Texto de origem:
%%
O percurso tem muita sombra, há zonas de bosque denso e nesta altura do ano, com muita chuva, há muita humidade e os regatos têm um caudal maior.

Em determinadas partes, o carreiro é estreito e íngreme com uma ribeira a correr lá em baixo. É necessário algum cuidado para não escorregar e cair pela ribanceira. A vegetação densa que existe nas margens pode ser uma ajuda.

Para quem começar a realizar o percurso na Igreja matriz de Rossas, independentemente do sentido que siga, terá sempre que começar a subir. Este ponto de partida está à cota mais baixa. A vantagem é apanhar as maiores subidas no início da caminhada, quando não se está tão cansado, e as descidas na parte final, quando o cansaço é maior. No entanto pareceu-me que o sentido Rossas, Lourosa de Matos tem uma parte inicial menos íngreme do que o sentido inverso. Talvez por esta razão seja menos cansativa esta opção.

A igreja matriz de Rossas é muito antiga, tem um aspeto românico e com altos relevos da Cruz de Malta no pórtico de entrada. Nos marcos de pedra que delimitam os limites da freguesia também está gravada a mesma cruz. Creio ter lido algures que em tempos estes terrenos foram doados à ordem de Malta, daí a razão de haver estes símbolos (mas não tenho a certeza, é apenas uma hipótese minha).
%%
Informação extraída:
%%
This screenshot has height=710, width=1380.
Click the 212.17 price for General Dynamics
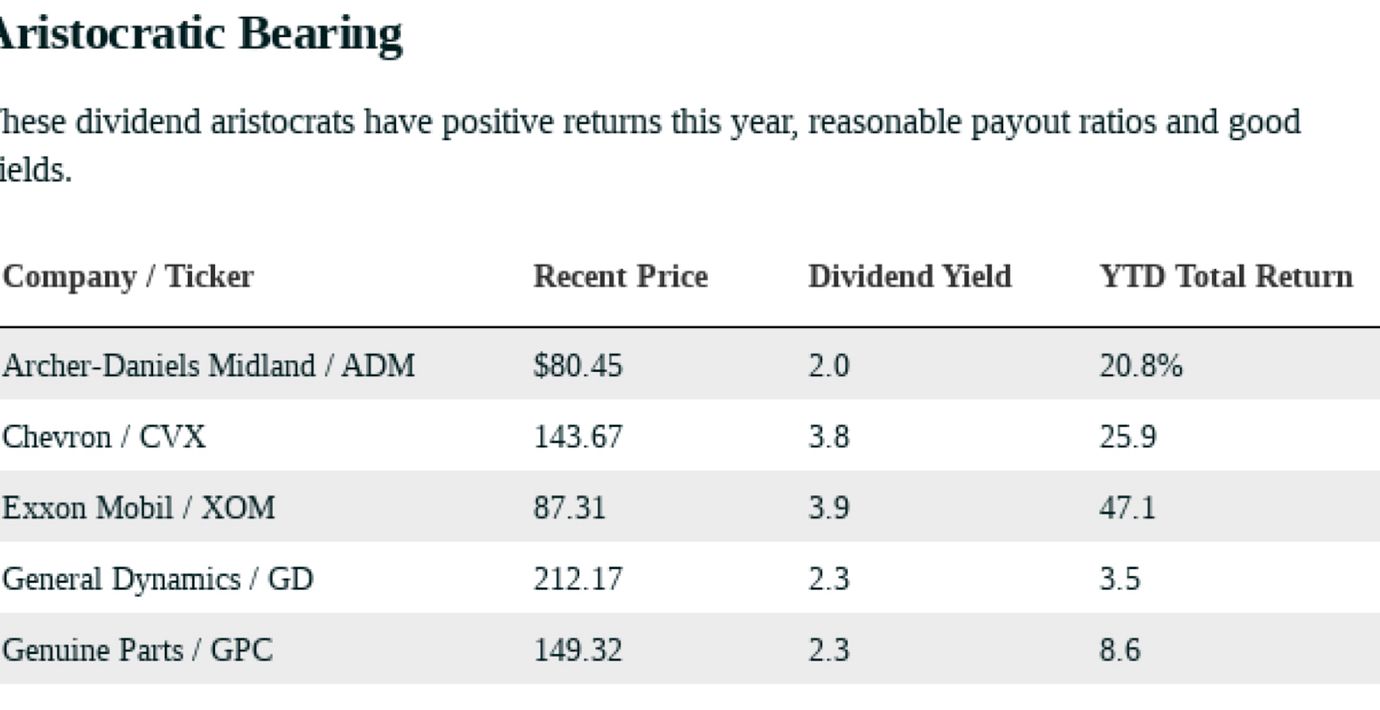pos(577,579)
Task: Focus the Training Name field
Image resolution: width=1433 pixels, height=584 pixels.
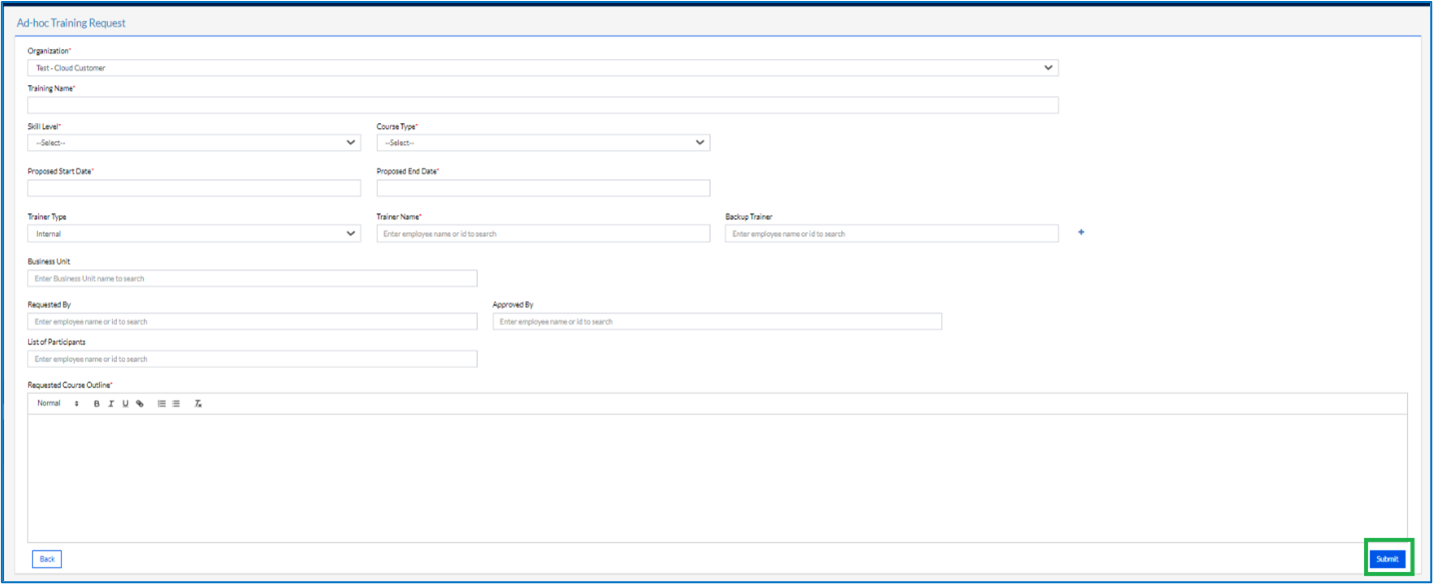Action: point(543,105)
%%
Exercício escrito 1: Resuma em duas frases o texto sobre o percurso de Rossas.
Exercício escrito 2: Traduza para inglês a frase do texto de origem "Nos marcos de pedra que delimitam os limites da freguesia também está gravada a mesma cruz".

Resposta correta 1: O percurso tem muita sombra e humidade, com partes em que o carreiro é estreito e íngreme sobre uma ribeira, exigindo cuidado para não escorregar. Quem parte da igreja matriz de Rossas, situada à cota mais baixa, começa sempre a subir, e essa igreja antiga, de aspeto românico, tem a Cruz de Malta no pórtico, tal como os marcos de pedra da freguesia.

Resposta correta 2: The same cross is also engraved on the stone markers that delimit the boundaries of the parish.